The exotic differences that had once served as the source of attraction between the two cultures now created the flashpoint for a cultural war. To make matters worse, Israel was the border state between these two rival Greek Empires, and the Jews, who refused to assimilate, were viewed as a disloyal population in strategically vital part of the Seleucid Empire.

It would be wrong to view the conflict as purely Greece versus the Jews. Internal tension within the Jewish community contributed significantly to the conflict. Many of the Hellenized Jews took it upon themselves to "help" their more traditional brethren by "dragging" them away from what they perceived was their primitive beliefs into the "modern" world of Greek culture.

(This pattern has repeated itself many times in Jewish history -- in Russia in the 19th century and in Germany, to name just a few examples.) To aid them in their endeavor, these Hellenized Jews enlisted the help of their Greek allies, ultimately bringing the king himself, Antiochus IV Epiphanes, into the conflict.


In the mid-second century BCE, Antiochus issued a decree which until that time was unheard of in the multicultural and religiously tolerant ancient world: He outlawed another people's religion. He banned the teaching and practice of Judaism. The book of the Maccabees (probably written by a Jewish chronicler in the early first century BCE) describes it as follows: "Not long after this, the king sent an Athenian senator to compel the Jews to forsake the laws of their fathers and cease to live by the laws of God, and also to pollute the Temple in Jerusalem and call it the Temple of Olympian Zeus." (II Maccabees 6:1-2).

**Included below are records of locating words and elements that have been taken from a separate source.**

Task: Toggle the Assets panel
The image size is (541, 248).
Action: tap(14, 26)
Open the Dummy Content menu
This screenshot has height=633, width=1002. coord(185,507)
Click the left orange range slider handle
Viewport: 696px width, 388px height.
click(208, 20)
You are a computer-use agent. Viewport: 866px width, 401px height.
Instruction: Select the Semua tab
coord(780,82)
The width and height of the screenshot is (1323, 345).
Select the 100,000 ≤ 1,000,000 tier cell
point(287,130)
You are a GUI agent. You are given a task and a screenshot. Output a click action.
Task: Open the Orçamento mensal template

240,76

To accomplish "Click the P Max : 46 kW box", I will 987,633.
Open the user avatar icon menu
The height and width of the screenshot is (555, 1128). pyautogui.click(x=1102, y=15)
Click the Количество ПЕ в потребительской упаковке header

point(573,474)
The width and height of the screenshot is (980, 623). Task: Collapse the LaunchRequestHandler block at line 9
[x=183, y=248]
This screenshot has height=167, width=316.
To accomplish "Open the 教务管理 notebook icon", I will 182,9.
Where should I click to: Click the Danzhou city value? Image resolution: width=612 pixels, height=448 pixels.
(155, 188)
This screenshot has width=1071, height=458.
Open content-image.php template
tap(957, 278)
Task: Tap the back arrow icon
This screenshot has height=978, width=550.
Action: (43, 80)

Brutal Greek persecutions of the Jews triggered the first religious/ideological war in history -- the Maccabean revolt. The revolt was led by the priestly family of Matithias and his five sons, the most famous of whom was Judah. Against all odds, the outnumbered guerilla army of the Maccabees beat the much larger, better equipped, professional Greek armies.

After three years of fighting, Jerusalem was liberated. The Temple which had been desecrated was cleaned and rededicated to God. It was during this period of cleansing and re-dedication of the Temple that the miracle of Chanukah happened. One small flask of oil used by the High Priest to light the menorah in the Temple, that should have been sufficient for only one day, miraculously burned for eight.

The conflict dragged on for many more years and cost the lives of many Jews, including Judah Maccabee and several of his brothers. Ultimately, the Greeks were defeated and Judaism survived.

Arguably, a far greater miracle than the oil lasting for eight days was the military victory of the Jews over the Greek Empire. But the light of Chanukah is symbolic of the real victory -- the survival of the spiritual light of Judaism. Judaism's miraculous survival enabled the Jews to have a monumental impact on the world that has far exceeded the miniscule size of the Jewish people, giving the world the concept of one God and the values of the sanctity of life, justice, peace and social responsibility that are the moral/spiritual foundations of Western civilization.